Стратегия состояла в другом: неотрывно следовать за действиями главной героини. Внутри той же логики города-структуры, лишенной содержания, я хотела прояснить, что делает героиня, оставив в стороне вопрос почему. Объяснить ее поступки мне хотелось через действие, а не функциональность, значение или причины.

Стратегически обратное направление выбрала Шэрон Хаэс (Sharon Hayes), отталкиваясь в своей работе “В ближайшем будущем” (2005) именно от конкретных текстов и знаков, взятых с лозунгов и плакатов политических движений. Хаэс копировала фразы различных исторически значимых политических столкновений, маршей, демонстраций, забастовок, и выходила с ними в публичное пространство. Документацией акций стали снимки, сделанные очевидцами этих демонстраций, которых Хаэс просила фотографировать. Получалось, что работа демонстрируется в нескольких местах: ее можно было увидеть, случайно наткнувшись в городе на одинокого демонстранта, или же просмотреть в галерее слайд-шоу из серии фотографий. В галерейном пространстве, снимки Хаэс с весьма разными по смыслу лозунгами, демонстрировались в продуманной последовательности – они объединялись в серии по запечатленному действию: вот кто-то поддерживает плакат, вот жест указания кому-то.

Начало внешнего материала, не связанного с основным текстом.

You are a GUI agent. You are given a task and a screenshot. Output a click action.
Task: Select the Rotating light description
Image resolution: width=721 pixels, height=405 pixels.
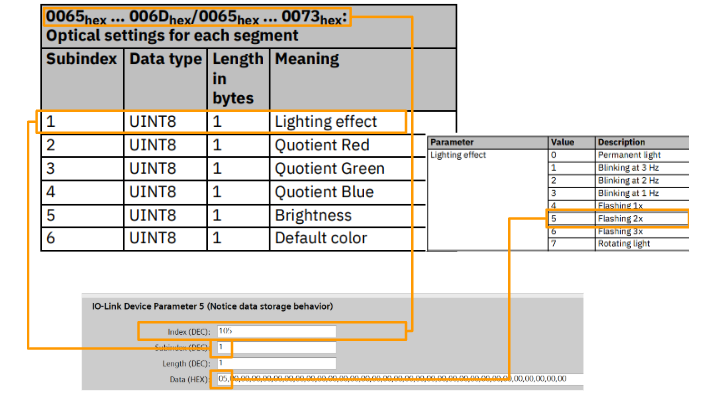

Поскольку Хаэс использовала оригинальные лозунги с исторических фотографий из книг и архивов, ее работа реализует некую цикличность существования этих снимков, одновременно отсылая к ней. Так, жест поднятия транспаранта для всеобщего обозрения, почти сливается на этих снимках с моментом, когда жест этот становится собственно фотографией. Образ, одновременно созданный и служащий опорой коллективной памяти – или воображению – этих действий. В то же время, изображение переписывает эти действия, раскладывает на несколько сингулярных событий, каждое из которых удалено от следующего подобно частям разделенного целого. Сохраняя остановленные фрагменты, фотография вызывает к жизни иной тип движения, движение иного порядка, а именно – переход от одного изображения к другому, поиск по книгам, просмотр в архивах, движение от слайда к слайду. В таком движении, изображения обретают иной контекст, всегда-уже существуя одно в другом. Уже не только прошлое приписывается им, но посредством их становится доступным будущее, движение-к, в форме набора действий.

Одинокая фигура с транспарантом в руках не просто отсылает к “отсутствующим” телам, но само отсутствие других необходимо для начертанного на слоганах “мы”, оно отсылает также к истории этих многих “мы”: каждое из них несет лозунг, а лозунг несет это “мы”. Общее высказывание, требование или необходимость – не только выражение разделяемого опыта, но также возможность увидеть такой опыт общим и артикулировать его как общность.

Изображение, речь, жест

Когда действие фрагментировано настолько, что кажется пустым, лишенным своего непосредственного назначения и значения, но повторяется снова и снова, утверждая смыслообразующую функцию самого исполнения этого действия, — для его рассмотрения может оказаться полезным понятие жеста, предложенное Джорджио Агамбеном в эссе “Заметки о жестикулярности”. Агамбен описывает жест как действие, целью которого не является производство чего-либо, иллюстрация, подражание или исполнение роли. Напротив, жест – это действие, существующее лишь в процессе собственного свершения, как повторение себя, отсылая только к самому себе как возможности. Как таковое, чуждый производству и притворству, жест скорее “выдерживает и поддерживает” – иными словами, “держит” нечто, тогда как и его “держат” (а говоря буквально – “осуществляют”). Жест не создает и не приписывает значения, он лишь несет его. Но и его несут – его совершает тело, повторяющее действие. Таким образом, жест делает тело носителем значения: тело не просто встроено в язык, но является его частью.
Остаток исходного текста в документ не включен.